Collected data
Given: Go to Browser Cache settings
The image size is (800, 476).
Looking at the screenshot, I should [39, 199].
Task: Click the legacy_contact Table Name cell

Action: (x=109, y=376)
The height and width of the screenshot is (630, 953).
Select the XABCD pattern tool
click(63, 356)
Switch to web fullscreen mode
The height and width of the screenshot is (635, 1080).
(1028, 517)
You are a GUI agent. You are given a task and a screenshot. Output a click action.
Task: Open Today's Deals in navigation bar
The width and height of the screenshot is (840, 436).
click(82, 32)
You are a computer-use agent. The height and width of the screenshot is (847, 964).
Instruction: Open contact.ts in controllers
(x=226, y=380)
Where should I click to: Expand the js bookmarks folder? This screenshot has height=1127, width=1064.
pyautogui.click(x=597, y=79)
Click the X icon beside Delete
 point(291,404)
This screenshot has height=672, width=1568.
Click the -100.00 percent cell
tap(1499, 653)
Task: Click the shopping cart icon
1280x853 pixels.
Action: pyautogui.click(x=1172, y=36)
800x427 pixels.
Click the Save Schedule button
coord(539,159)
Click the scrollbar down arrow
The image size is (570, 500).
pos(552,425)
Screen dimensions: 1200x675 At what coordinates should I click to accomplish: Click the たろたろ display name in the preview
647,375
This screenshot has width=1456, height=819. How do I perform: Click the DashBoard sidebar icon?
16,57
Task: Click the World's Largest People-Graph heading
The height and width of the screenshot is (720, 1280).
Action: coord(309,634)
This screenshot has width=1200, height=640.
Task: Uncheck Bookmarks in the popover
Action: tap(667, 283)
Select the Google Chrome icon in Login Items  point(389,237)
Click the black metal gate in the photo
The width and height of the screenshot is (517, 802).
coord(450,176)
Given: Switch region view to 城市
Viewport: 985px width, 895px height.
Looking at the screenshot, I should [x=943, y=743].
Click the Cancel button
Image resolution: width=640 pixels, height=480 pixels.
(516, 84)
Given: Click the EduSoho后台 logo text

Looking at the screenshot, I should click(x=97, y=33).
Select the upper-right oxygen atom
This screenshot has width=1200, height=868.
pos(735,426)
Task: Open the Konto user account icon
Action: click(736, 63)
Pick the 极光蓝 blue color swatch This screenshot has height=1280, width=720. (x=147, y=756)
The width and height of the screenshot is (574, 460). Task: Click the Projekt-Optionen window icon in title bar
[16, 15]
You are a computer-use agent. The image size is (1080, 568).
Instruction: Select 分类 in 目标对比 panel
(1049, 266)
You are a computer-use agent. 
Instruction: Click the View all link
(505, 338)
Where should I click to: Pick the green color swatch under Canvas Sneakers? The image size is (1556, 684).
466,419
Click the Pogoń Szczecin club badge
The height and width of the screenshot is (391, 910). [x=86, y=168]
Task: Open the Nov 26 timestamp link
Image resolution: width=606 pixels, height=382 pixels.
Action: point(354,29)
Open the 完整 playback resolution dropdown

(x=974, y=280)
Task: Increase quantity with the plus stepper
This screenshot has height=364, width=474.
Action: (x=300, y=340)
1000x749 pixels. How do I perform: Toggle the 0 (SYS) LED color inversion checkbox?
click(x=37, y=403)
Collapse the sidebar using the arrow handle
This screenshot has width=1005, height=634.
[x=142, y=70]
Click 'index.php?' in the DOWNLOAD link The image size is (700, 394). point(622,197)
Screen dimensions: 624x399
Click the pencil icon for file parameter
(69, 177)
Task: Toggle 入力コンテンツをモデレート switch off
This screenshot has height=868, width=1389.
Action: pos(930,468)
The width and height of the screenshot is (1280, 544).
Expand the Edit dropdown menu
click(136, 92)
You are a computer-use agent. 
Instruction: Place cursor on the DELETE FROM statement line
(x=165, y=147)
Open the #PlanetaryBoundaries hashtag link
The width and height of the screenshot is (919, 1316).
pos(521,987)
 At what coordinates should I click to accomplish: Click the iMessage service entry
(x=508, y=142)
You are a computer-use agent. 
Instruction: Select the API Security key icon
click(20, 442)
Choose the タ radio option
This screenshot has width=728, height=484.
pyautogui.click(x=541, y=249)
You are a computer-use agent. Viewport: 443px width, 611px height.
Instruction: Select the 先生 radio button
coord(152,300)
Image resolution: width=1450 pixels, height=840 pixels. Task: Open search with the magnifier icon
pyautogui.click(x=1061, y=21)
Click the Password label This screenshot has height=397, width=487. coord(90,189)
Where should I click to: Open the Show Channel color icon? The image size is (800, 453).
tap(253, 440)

Exercise directions
Your reply must repeat the entries above exactly and in full.

Expected answer
Given: Go to Browser Cache settings
The image size is (800, 476).
Looking at the screenshot, I should [39, 199].
Task: Click the legacy_contact Table Name cell

Action: (x=109, y=376)
The height and width of the screenshot is (630, 953).
Select the XABCD pattern tool
click(63, 356)
Switch to web fullscreen mode
The height and width of the screenshot is (635, 1080).
(1028, 517)
You are a GUI agent. You are given a task and a screenshot. Output a click action.
Task: Open Today's Deals in navigation bar
The width and height of the screenshot is (840, 436).
click(82, 32)
You are a computer-use agent. The height and width of the screenshot is (847, 964).
Instruction: Open contact.ts in controllers
(x=226, y=380)
Where should I click to: Expand the js bookmarks folder? This screenshot has height=1127, width=1064.
pyautogui.click(x=597, y=79)
Click the X icon beside Delete
 point(291,404)
This screenshot has height=672, width=1568.
Click the -100.00 percent cell
tap(1499, 653)
Task: Click the shopping cart icon
1280x853 pixels.
Action: pyautogui.click(x=1172, y=36)
800x427 pixels.
Click the Save Schedule button
coord(539,159)
Click the scrollbar down arrow
The image size is (570, 500).
pos(552,425)
Screen dimensions: 1200x675 At what coordinates should I click to accomplish: Click the たろたろ display name in the preview
647,375
This screenshot has width=1456, height=819. How do I perform: Click the DashBoard sidebar icon?
16,57
Task: Click the World's Largest People-Graph heading
The height and width of the screenshot is (720, 1280).
Action: coord(309,634)
This screenshot has width=1200, height=640.
Task: Uncheck Bookmarks in the popover
Action: tap(667, 283)
Select the Google Chrome icon in Login Items  point(389,237)
Click the black metal gate in the photo
The width and height of the screenshot is (517, 802).
coord(450,176)
Given: Switch region view to 城市
Viewport: 985px width, 895px height.
Looking at the screenshot, I should [x=943, y=743].
Click the Cancel button
Image resolution: width=640 pixels, height=480 pixels.
(516, 84)
Given: Click the EduSoho后台 logo text

Looking at the screenshot, I should click(x=97, y=33).
Select the upper-right oxygen atom
This screenshot has width=1200, height=868.
pos(735,426)
Task: Open the Konto user account icon
Action: click(736, 63)
Pick the 极光蓝 blue color swatch This screenshot has height=1280, width=720. (x=147, y=756)
The width and height of the screenshot is (574, 460). Task: Click the Projekt-Optionen window icon in title bar
[16, 15]
You are a computer-use agent. The image size is (1080, 568).
Instruction: Select 分类 in 目标对比 panel
(1049, 266)
You are a computer-use agent. 
Instruction: Click the View all link
(505, 338)
Where should I click to: Pick the green color swatch under Canvas Sneakers? The image size is (1556, 684).
466,419
Click the Pogoń Szczecin club badge
The height and width of the screenshot is (391, 910). [x=86, y=168]
Task: Open the Nov 26 timestamp link
Image resolution: width=606 pixels, height=382 pixels.
Action: point(354,29)
Open the 完整 playback resolution dropdown

(x=974, y=280)
Task: Increase quantity with the plus stepper
This screenshot has height=364, width=474.
Action: (x=300, y=340)
1000x749 pixels. How do I perform: Toggle the 0 (SYS) LED color inversion checkbox?
click(x=37, y=403)
Collapse the sidebar using the arrow handle
This screenshot has width=1005, height=634.
[x=142, y=70]
Click 'index.php?' in the DOWNLOAD link The image size is (700, 394). point(622,197)
Screen dimensions: 624x399
Click the pencil icon for file parameter
(69, 177)
Task: Toggle 入力コンテンツをモデレート switch off
This screenshot has height=868, width=1389.
Action: pos(930,468)
The width and height of the screenshot is (1280, 544).
Expand the Edit dropdown menu
click(136, 92)
You are a computer-use agent. 
Instruction: Place cursor on the DELETE FROM statement line
(x=165, y=147)
Open the #PlanetaryBoundaries hashtag link
The width and height of the screenshot is (919, 1316).
pos(521,987)
 At what coordinates should I click to accomplish: Click the iMessage service entry
(x=508, y=142)
You are a computer-use agent. 
Instruction: Select the API Security key icon
click(20, 442)
Choose the タ radio option
This screenshot has width=728, height=484.
pyautogui.click(x=541, y=249)
You are a computer-use agent. Viewport: 443px width, 611px height.
Instruction: Select the 先生 radio button
coord(152,300)
Image resolution: width=1450 pixels, height=840 pixels. Task: Open search with the magnifier icon
pyautogui.click(x=1061, y=21)
Click the Password label This screenshot has height=397, width=487. coord(90,189)
Where should I click to: Open the Show Channel color icon? The image size is (800, 453).
tap(253, 440)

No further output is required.